#### Given information

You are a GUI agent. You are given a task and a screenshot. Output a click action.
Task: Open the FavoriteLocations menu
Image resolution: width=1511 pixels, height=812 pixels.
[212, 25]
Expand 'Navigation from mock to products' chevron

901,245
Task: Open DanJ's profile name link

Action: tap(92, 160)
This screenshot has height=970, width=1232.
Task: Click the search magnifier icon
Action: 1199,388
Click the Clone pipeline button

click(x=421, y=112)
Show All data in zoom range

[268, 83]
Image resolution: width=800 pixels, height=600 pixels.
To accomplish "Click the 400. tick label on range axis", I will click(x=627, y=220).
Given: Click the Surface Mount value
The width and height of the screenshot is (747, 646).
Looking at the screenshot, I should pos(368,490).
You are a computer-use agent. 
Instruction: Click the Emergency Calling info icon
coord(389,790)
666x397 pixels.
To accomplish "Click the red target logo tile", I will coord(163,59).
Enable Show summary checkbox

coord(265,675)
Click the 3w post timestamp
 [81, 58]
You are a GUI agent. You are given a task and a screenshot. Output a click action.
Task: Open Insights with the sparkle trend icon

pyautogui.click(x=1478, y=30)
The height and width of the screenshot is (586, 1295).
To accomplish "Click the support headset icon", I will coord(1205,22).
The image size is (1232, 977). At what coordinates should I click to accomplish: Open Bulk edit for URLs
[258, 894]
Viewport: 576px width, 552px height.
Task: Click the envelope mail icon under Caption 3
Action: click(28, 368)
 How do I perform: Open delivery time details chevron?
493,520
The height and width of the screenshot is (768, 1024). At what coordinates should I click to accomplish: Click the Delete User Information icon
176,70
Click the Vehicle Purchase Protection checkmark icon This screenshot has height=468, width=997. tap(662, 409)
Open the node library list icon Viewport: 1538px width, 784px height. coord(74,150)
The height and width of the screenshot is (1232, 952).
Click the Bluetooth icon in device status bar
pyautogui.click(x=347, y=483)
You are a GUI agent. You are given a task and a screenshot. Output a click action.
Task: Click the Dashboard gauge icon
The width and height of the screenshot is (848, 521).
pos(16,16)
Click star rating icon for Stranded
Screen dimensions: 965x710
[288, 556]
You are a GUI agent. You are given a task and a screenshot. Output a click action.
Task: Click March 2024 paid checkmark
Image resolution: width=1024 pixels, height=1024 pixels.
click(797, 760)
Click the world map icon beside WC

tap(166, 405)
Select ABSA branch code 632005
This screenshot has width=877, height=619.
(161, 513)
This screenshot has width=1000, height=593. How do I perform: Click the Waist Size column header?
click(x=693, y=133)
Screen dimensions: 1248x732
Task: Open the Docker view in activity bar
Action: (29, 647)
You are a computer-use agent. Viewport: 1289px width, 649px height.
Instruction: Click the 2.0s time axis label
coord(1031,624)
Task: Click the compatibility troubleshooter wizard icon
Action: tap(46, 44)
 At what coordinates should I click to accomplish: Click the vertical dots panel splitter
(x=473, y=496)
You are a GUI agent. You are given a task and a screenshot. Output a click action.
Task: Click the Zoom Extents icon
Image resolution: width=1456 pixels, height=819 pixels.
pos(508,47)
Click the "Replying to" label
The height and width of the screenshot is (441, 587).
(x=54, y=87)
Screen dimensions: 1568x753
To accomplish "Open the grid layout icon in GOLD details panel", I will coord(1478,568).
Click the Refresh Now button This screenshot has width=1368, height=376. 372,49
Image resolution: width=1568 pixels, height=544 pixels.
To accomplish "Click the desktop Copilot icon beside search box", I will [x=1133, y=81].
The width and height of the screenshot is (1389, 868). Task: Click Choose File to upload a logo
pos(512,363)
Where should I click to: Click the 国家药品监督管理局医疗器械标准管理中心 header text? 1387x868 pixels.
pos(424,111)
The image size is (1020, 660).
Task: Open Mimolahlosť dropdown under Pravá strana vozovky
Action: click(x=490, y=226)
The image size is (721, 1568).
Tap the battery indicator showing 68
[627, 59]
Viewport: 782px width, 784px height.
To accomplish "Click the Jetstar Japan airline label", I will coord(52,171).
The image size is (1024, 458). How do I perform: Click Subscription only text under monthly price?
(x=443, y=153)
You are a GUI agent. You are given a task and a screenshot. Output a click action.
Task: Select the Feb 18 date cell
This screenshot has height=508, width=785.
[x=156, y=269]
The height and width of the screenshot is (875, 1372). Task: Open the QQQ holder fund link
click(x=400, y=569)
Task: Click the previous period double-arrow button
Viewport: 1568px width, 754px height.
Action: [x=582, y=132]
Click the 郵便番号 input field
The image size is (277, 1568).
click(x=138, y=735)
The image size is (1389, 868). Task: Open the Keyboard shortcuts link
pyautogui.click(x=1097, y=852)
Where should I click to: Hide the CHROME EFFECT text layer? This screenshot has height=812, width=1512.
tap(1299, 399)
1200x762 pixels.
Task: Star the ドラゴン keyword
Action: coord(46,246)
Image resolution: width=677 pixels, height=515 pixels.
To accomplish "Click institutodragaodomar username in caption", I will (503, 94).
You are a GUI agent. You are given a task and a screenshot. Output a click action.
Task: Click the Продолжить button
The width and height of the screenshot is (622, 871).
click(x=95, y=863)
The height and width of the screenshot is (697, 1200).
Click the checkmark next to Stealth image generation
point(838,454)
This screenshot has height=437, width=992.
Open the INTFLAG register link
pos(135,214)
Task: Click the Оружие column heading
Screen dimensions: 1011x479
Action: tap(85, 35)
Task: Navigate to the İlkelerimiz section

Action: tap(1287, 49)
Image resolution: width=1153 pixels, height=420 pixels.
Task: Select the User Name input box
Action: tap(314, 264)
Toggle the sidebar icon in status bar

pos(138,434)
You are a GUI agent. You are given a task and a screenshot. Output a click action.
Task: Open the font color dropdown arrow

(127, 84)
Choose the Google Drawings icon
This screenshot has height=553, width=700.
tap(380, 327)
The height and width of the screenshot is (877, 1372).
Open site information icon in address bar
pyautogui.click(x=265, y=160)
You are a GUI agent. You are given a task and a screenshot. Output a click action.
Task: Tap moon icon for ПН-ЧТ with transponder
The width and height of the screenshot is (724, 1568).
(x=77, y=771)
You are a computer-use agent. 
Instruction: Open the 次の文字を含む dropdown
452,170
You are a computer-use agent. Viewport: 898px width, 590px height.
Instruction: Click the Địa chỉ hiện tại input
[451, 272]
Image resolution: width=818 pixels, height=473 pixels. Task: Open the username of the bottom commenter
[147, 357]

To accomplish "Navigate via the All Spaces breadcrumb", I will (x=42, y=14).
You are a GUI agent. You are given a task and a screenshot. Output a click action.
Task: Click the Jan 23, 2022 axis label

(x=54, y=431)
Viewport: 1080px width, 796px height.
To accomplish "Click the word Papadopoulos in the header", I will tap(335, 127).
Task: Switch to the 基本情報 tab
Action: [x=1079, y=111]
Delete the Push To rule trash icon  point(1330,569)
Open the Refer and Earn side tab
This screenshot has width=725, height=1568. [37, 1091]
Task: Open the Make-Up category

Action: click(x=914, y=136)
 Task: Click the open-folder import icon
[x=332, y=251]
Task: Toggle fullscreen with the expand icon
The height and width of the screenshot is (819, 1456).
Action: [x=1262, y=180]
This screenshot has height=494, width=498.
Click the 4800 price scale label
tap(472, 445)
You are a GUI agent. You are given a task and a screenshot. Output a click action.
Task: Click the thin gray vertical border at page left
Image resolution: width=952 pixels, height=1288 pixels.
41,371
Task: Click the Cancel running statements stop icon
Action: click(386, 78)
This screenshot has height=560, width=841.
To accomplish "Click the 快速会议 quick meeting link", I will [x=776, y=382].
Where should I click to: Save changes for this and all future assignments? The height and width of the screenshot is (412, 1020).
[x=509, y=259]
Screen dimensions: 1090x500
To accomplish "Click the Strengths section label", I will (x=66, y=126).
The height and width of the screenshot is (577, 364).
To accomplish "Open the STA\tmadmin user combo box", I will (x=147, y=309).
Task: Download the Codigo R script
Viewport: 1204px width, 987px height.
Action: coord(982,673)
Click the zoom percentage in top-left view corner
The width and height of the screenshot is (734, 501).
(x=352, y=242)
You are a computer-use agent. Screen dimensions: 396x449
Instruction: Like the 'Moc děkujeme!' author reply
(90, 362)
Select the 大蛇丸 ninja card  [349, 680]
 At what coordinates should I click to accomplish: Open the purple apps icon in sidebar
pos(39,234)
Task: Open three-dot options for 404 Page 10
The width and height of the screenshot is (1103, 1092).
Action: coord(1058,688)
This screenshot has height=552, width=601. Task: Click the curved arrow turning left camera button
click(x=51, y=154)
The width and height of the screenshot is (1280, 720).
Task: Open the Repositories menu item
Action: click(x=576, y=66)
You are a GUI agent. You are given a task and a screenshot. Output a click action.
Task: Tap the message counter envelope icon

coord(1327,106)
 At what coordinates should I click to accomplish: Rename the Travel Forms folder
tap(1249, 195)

########

_Directions_
Repeat the lines of the data items exactly, starting at the line that contains "The height and width of the screenshot is (697, 1200)." and ending at the line that contains "pyautogui.click(x=265, y=160)".

_Response to the task_
The height and width of the screenshot is (697, 1200).
Click the checkmark next to Stealth image generation
point(838,454)
This screenshot has height=437, width=992.
Open the INTFLAG register link
pos(135,214)
Task: Click the Оружие column heading
Screen dimensions: 1011x479
Action: tap(85, 35)
Task: Navigate to the İlkelerimiz section

Action: tap(1287, 49)
Image resolution: width=1153 pixels, height=420 pixels.
Task: Select the User Name input box
Action: tap(314, 264)
Toggle the sidebar icon in status bar

pos(138,434)
You are a GUI agent. You are given a task and a screenshot. Output a click action.
Task: Open the font color dropdown arrow

(127, 84)
Choose the Google Drawings icon
This screenshot has height=553, width=700.
tap(380, 327)
The height and width of the screenshot is (877, 1372).
Open site information icon in address bar
pyautogui.click(x=265, y=160)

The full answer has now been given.